Make an exact transcription of the data below.

## [Information given]
+ + + + + + +

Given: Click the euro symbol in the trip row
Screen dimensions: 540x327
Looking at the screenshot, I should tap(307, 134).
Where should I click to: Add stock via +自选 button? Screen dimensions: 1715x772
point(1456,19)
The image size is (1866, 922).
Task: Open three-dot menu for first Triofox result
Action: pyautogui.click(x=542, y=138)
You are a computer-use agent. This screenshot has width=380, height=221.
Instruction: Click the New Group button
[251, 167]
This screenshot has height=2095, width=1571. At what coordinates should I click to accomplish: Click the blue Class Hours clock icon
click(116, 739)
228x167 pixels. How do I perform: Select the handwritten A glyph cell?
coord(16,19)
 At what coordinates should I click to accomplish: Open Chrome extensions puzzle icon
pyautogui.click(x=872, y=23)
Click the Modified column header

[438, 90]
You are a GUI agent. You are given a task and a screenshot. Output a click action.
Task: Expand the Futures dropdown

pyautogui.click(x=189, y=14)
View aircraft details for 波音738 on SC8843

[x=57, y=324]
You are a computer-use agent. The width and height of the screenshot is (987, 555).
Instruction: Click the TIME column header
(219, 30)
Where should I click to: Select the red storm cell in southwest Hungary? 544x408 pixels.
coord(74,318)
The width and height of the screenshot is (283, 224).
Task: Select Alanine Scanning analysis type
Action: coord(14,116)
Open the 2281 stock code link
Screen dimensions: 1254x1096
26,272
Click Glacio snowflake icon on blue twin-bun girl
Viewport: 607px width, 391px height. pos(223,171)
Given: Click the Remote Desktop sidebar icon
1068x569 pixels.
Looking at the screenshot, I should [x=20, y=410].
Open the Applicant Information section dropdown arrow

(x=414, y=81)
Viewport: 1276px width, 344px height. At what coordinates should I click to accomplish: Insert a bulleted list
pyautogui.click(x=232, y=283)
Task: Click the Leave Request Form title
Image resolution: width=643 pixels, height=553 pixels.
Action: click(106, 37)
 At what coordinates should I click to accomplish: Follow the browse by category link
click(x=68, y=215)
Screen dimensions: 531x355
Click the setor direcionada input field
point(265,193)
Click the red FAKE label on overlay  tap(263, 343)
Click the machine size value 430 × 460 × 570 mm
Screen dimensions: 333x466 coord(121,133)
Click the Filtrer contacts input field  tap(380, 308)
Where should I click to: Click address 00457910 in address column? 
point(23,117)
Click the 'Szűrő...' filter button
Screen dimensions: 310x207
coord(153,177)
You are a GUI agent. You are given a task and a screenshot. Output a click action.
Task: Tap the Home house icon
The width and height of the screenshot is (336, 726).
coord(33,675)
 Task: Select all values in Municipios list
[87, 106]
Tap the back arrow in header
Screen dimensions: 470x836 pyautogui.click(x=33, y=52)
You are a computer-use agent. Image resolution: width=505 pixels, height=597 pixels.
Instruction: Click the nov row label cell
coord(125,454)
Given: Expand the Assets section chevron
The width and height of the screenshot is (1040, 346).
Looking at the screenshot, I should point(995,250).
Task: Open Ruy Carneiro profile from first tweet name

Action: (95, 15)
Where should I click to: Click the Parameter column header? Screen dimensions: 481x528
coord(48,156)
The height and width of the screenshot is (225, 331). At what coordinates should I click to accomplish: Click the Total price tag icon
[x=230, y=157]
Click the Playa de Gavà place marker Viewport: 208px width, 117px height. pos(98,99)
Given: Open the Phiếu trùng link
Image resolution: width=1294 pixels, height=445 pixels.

+ + + + + + +

## [Result]
Given: Click the euro symbol in the trip row
Screen dimensions: 540x327
Looking at the screenshot, I should tap(307, 134).
Where should I click to: Add stock via +自选 button? Screen dimensions: 1715x772
point(1456,19)
The image size is (1866, 922).
Task: Open three-dot menu for first Triofox result
Action: pyautogui.click(x=542, y=138)
You are a computer-use agent. This screenshot has width=380, height=221.
Instruction: Click the New Group button
[251, 167]
This screenshot has height=2095, width=1571. At what coordinates should I click to accomplish: Click the blue Class Hours clock icon
click(116, 739)
228x167 pixels. How do I perform: Select the handwritten A glyph cell?
coord(16,19)
 At what coordinates should I click to accomplish: Open Chrome extensions puzzle icon
pyautogui.click(x=872, y=23)
Click the Modified column header

[438, 90]
You are a GUI agent. You are given a task and a screenshot. Output a click action.
Task: Expand the Futures dropdown

pyautogui.click(x=189, y=14)
View aircraft details for 波音738 on SC8843

[x=57, y=324]
You are a computer-use agent. The width and height of the screenshot is (987, 555).
Instruction: Click the TIME column header
(219, 30)
Where should I click to: Select the red storm cell in southwest Hungary? 544x408 pixels.
coord(74,318)
The width and height of the screenshot is (283, 224).
Task: Select Alanine Scanning analysis type
Action: coord(14,116)
Open the 2281 stock code link
Screen dimensions: 1254x1096
26,272
Click Glacio snowflake icon on blue twin-bun girl
Viewport: 607px width, 391px height. pos(223,171)
Given: Click the Remote Desktop sidebar icon
1068x569 pixels.
Looking at the screenshot, I should [x=20, y=410].
Open the Applicant Information section dropdown arrow

(x=414, y=81)
Viewport: 1276px width, 344px height. At what coordinates should I click to accomplish: Insert a bulleted list
pyautogui.click(x=232, y=283)
Task: Click the Leave Request Form title
Image resolution: width=643 pixels, height=553 pixels.
Action: click(106, 37)
 At what coordinates should I click to accomplish: Follow the browse by category link
click(x=68, y=215)
Screen dimensions: 531x355
Click the setor direcionada input field
point(265,193)
Click the red FAKE label on overlay  tap(263, 343)
Click the machine size value 430 × 460 × 570 mm
Screen dimensions: 333x466 coord(121,133)
Click the Filtrer contacts input field  tap(380, 308)
Where should I click to: Click address 00457910 in address column? 
point(23,117)
Click the 'Szűrő...' filter button
Screen dimensions: 310x207
coord(153,177)
You are a GUI agent. You are given a task and a screenshot. Output a click action.
Task: Tap the Home house icon
The width and height of the screenshot is (336, 726).
coord(33,675)
 Task: Select all values in Municipios list
[87, 106]
Tap the back arrow in header
Screen dimensions: 470x836 pyautogui.click(x=33, y=52)
You are a computer-use agent. Image resolution: width=505 pixels, height=597 pixels.
Instruction: Click the nov row label cell
coord(125,454)
Given: Expand the Assets section chevron
The width and height of the screenshot is (1040, 346).
Looking at the screenshot, I should point(995,250).
Task: Open Ruy Carneiro profile from first tweet name

Action: (95, 15)
Where should I click to: Click the Parameter column header? Screen dimensions: 481x528
coord(48,156)
The height and width of the screenshot is (225, 331). At what coordinates should I click to accomplish: Click the Total price tag icon
[x=230, y=157]
Click the Playa de Gavà place marker Viewport: 208px width, 117px height. pos(98,99)
Given: Open the Phiếu trùng link
Image resolution: width=1294 pixels, height=445 pixels.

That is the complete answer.